Third, hyperparameter tuning was performed using coarse grid searches and a single validation split per dataset. More advanced tuning strategies (e.g., Bayesian optimization or nested cross-validation) might further improve some models but would substantially increase computational cost. Fourth, we focus on point predictions and do not model uncertainty beyond bootstrap confidence intervals, nor do we evaluate fully probabilistic forecasts.

Finally, while we took care to avoid temporal leakage and to use held-out test sets, our assessments remain conditional on the specific periods and data sources considered; generalization to new regions or strongly non-stationary future climates is not directly tested.
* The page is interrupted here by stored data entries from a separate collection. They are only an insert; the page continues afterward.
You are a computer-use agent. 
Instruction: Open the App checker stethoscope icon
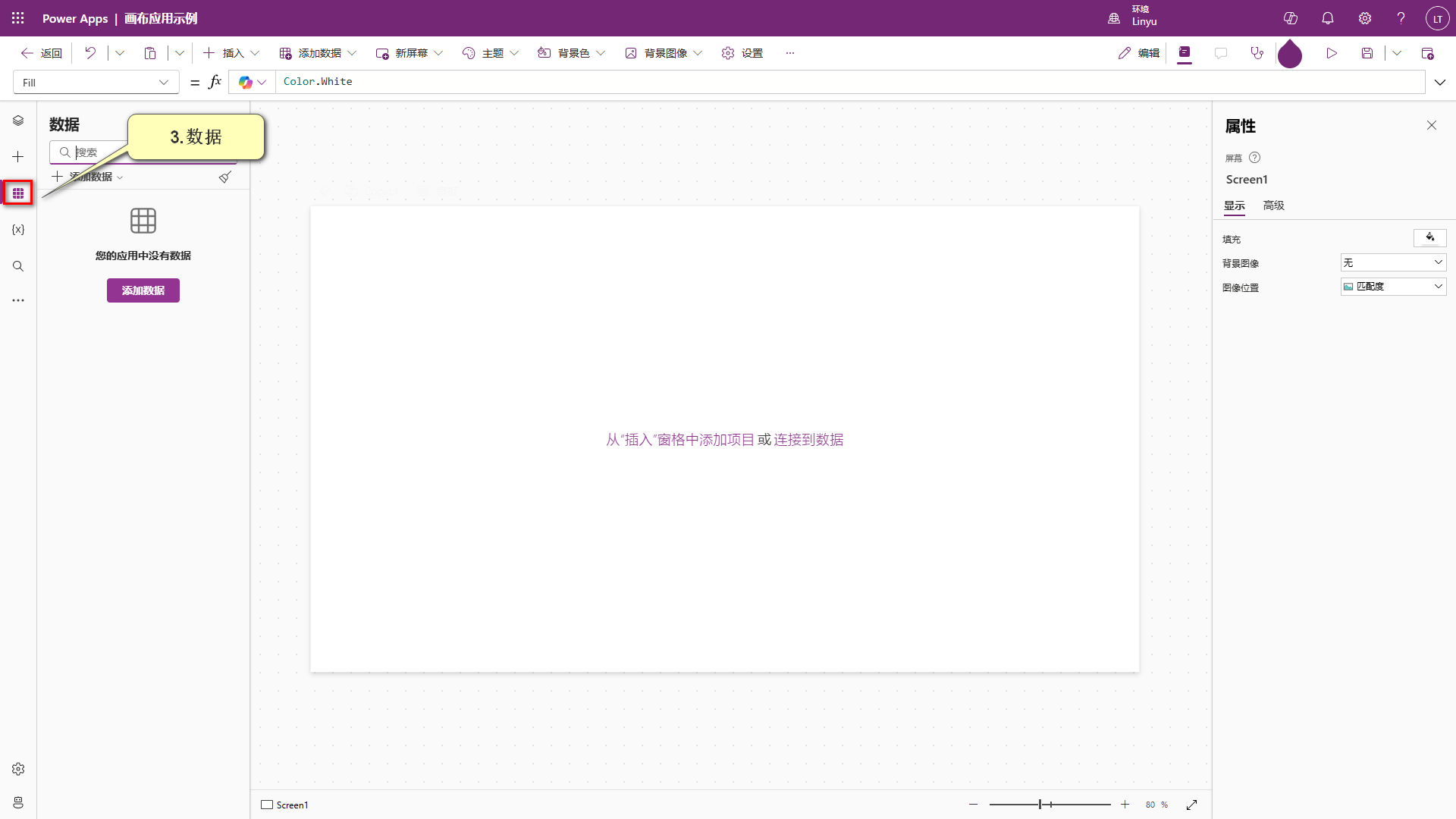pos(1257,53)
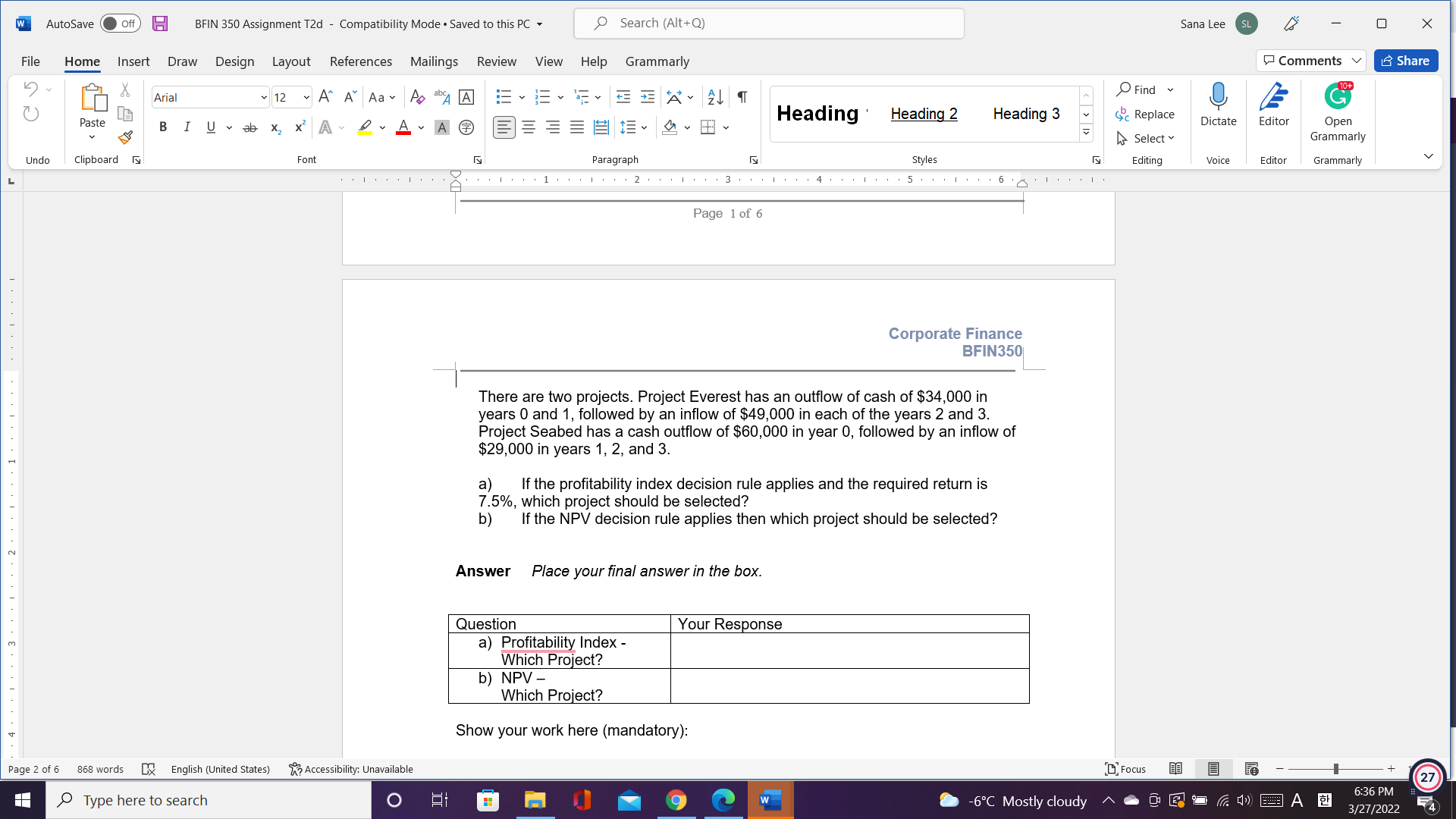Open the Review ribbon tab

click(x=497, y=61)
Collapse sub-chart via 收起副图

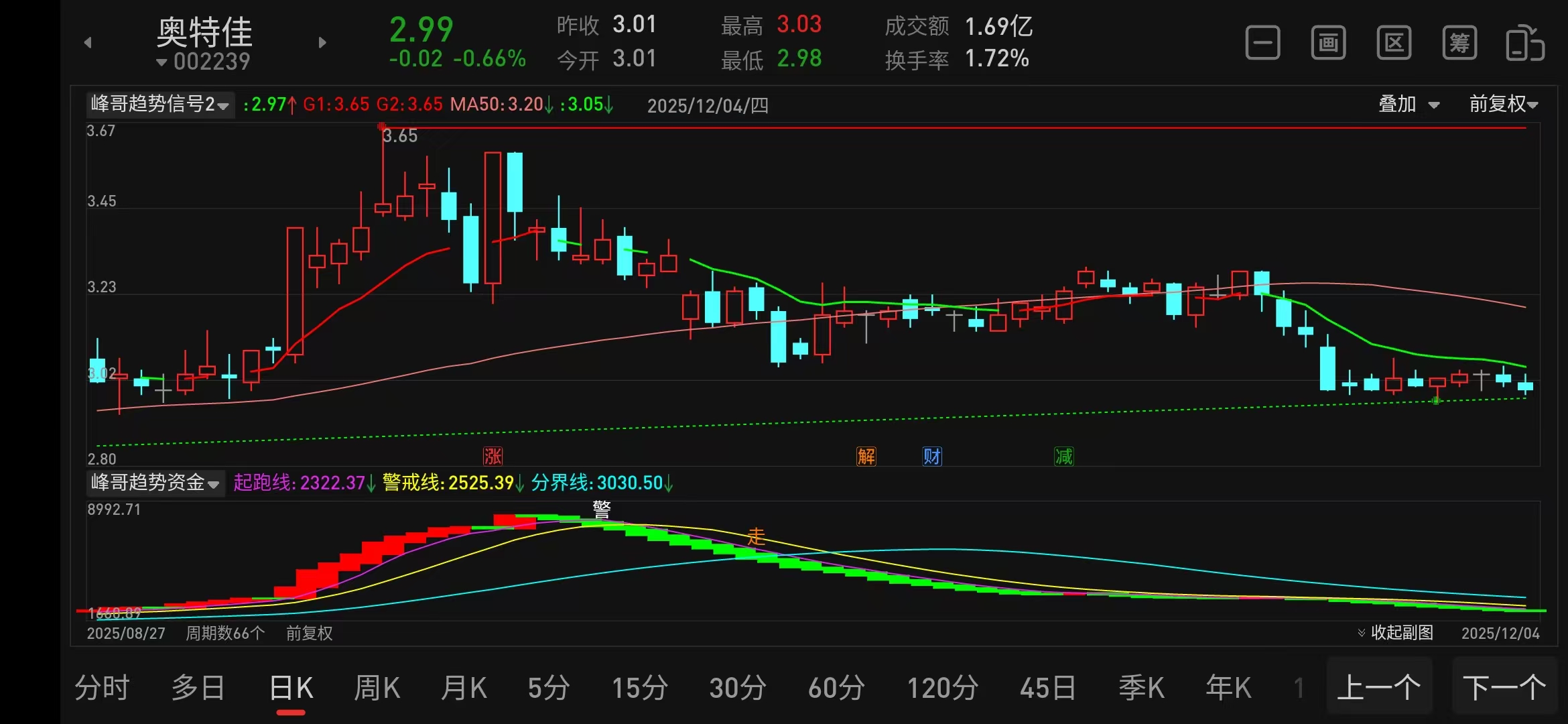pyautogui.click(x=1395, y=633)
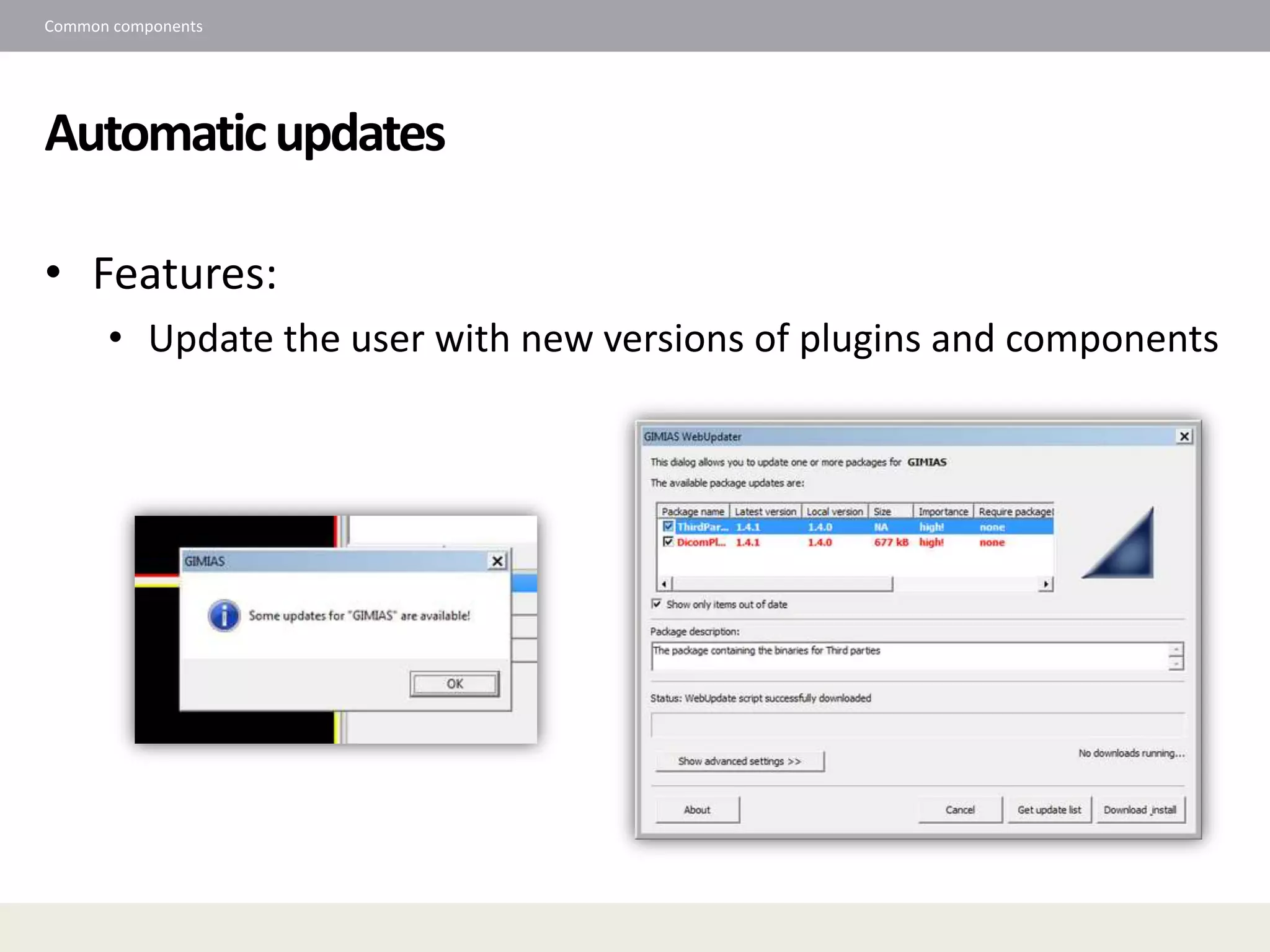This screenshot has height=952, width=1270.
Task: Sort by Importance column header
Action: coord(943,511)
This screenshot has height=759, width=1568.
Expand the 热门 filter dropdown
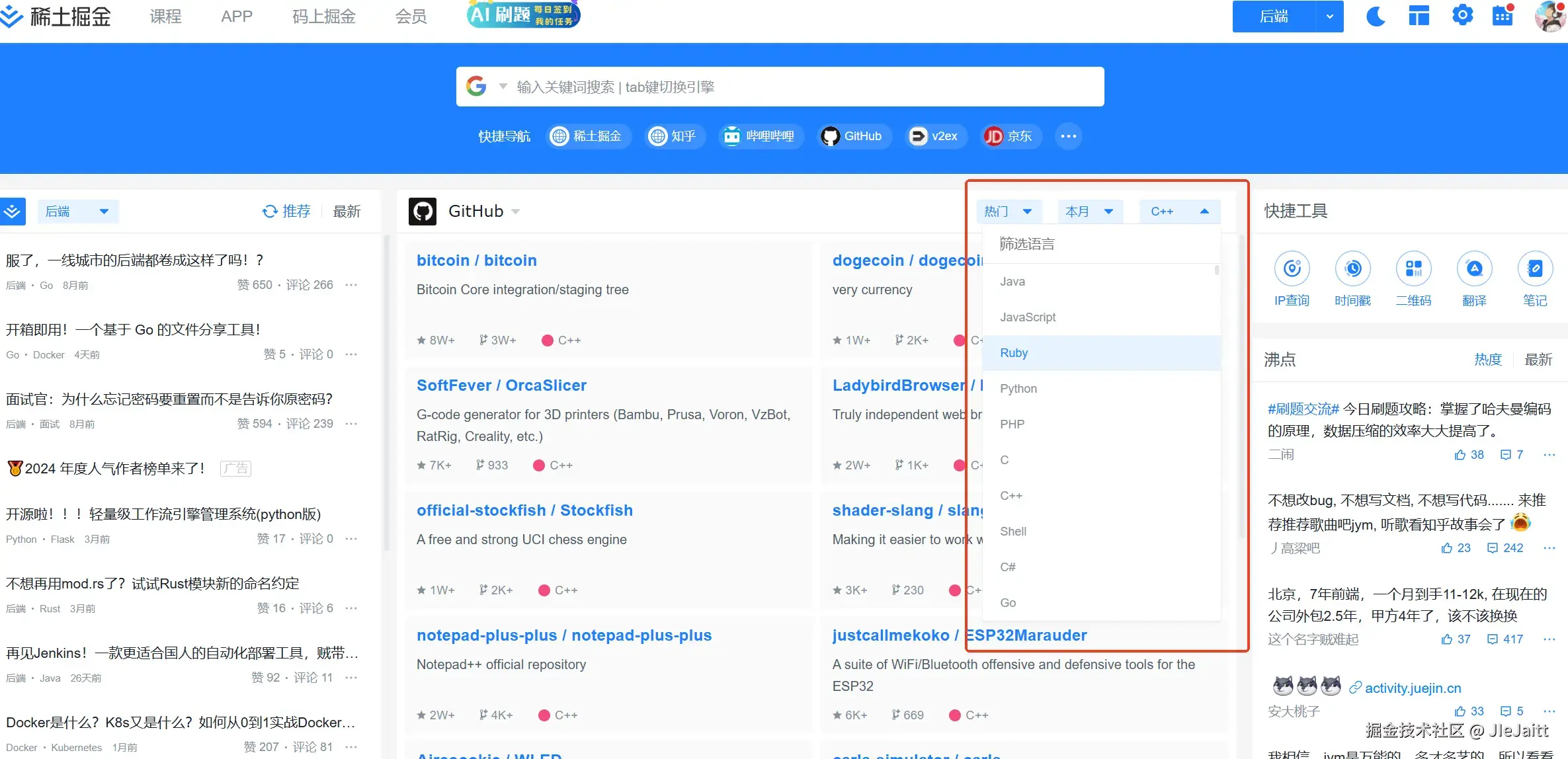tap(1009, 212)
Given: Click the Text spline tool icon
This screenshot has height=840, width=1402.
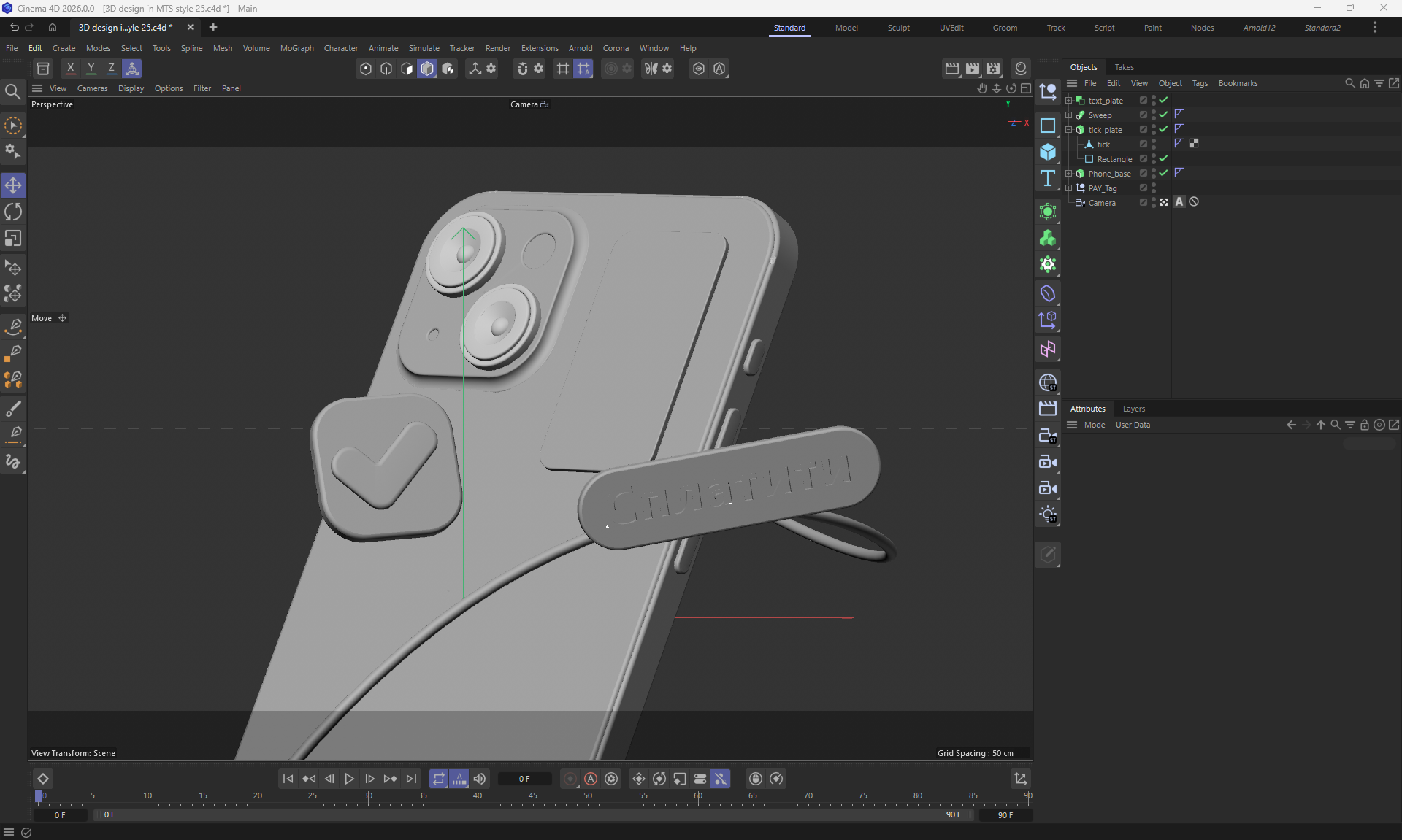Looking at the screenshot, I should pos(1048,179).
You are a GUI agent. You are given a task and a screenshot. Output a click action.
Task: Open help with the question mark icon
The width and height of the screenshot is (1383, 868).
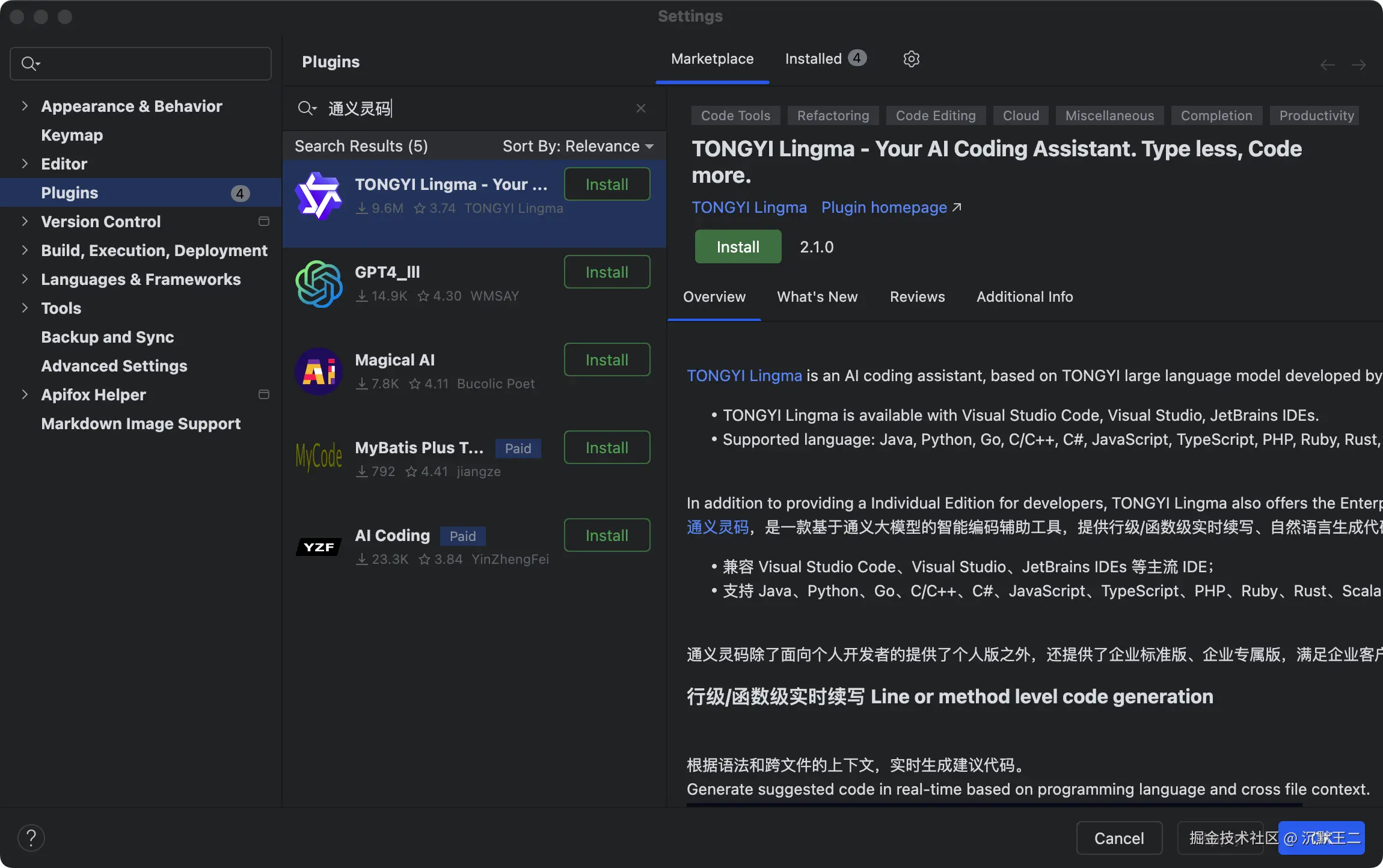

Accordingly, the model-selection guidance reported here should be viewed as benchmark-conditioned rather than universally transferable across all ocean basins. We additionally report a limited “zero-shot” cross-dataset transfer pilot for two aligned Chl-a datasets (cleaned_data ↔ rolling_mean; S8 Table), showing that transfer can be non-trivial even for closely related datasets due to domain shift (e.g., smoothing, temporal structure, and split protocol). More general transfer across mismatched targets/predictors would likely require harmonized covariates and explicit domain-adaptation strategies.

5.7. Outlook – toward hybrid and ensemble approaches

Future work can build upon this benchmark in four main directions.

First (data enrichment and harmonization), progress is likely to be driven less by marginal architectural changes and more by adding process-relevant covariates and improving spatiotemporal coverage. For Chl-a tasks, high-priority additions include satellite-derived variables (e.g., multi-spectral ocean-color reflectance products, sea surface temperature (SST), photosynthetically active radiation (PAR) / light proxies), mixed-layer or stratification indicators, and hydrodynamic forcings (winds/currents where available). For the biotoxin task, stronger predictability likely requires covariates that reflect HAB drivers and transport (e.g., nutrient loading proxies, salinity/river discharge indicators, bloom intensity proxies from satellite, and basic circulation/residence-time descriptors), and reframing into event-aware learning (e.g., a two-stage model: occurrence classification followed by magnitude regression). For bathymetry inversion, incorporating explicit spatial variables (latitude/longitude, distance-to-coast, regional context) and spatially structured priors is a clear priority, as the mapping is otherwise under-constrained.

Second (hybrid ML + mechanistic modeling), physics-guided ML can embed conservation or mass-balance constraints and can also leverage mechanistic model outputs as informative priors—for example, using residual learning (ML predicts corrections to a mechanistic baseline), emulator-style surrogates for expensive process models, or data-assimilation–inspired hybrids that combine observational features with dynamical consistency. This is especially relevant for low-predictability regimes (biotoxin and bathymetry inversion) where key processes are only partially observed.

Third (architecture matched to data geometry), beyond RF/LSTM, promising directions include CNN/ConvLSTM-style models for gridded satellite products, graph neural networks for irregular station networks, and probabilistic predictors that output calibrated uncertainty for decision support—each evaluated under the same leakage-aware protocol.

Fourth (transfer and domain adaptation), systematic cross-dataset generalization will likely require shared predictor spaces and explicit adaptation strategies. Practical routes include pretraining on large-scale satellite time series and lightweight fine-tuning, as well as domain-shift diagnostics to quantify when portability is feasible versus when new covariates or region-specific calibration are required.